_Data excerpts_.
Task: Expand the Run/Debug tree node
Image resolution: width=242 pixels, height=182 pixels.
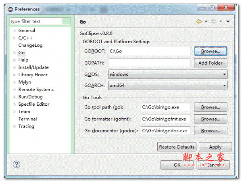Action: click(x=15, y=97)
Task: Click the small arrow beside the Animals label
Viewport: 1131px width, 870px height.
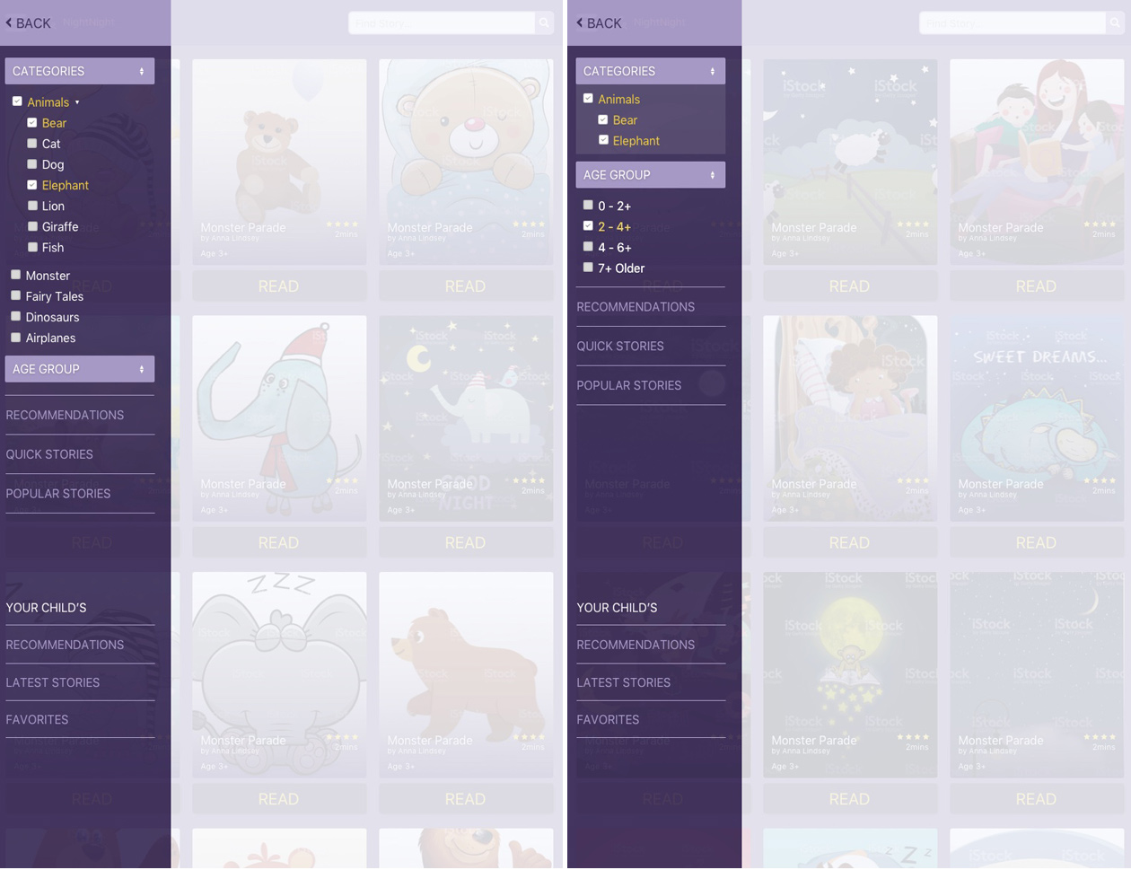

_Exercise_.
Your answer should be the lines of the material above that include "Task".

_Answer to this exercise_.
Task: Expand the Run/Debug tree node
Task: Click the small arrow beside the Animals label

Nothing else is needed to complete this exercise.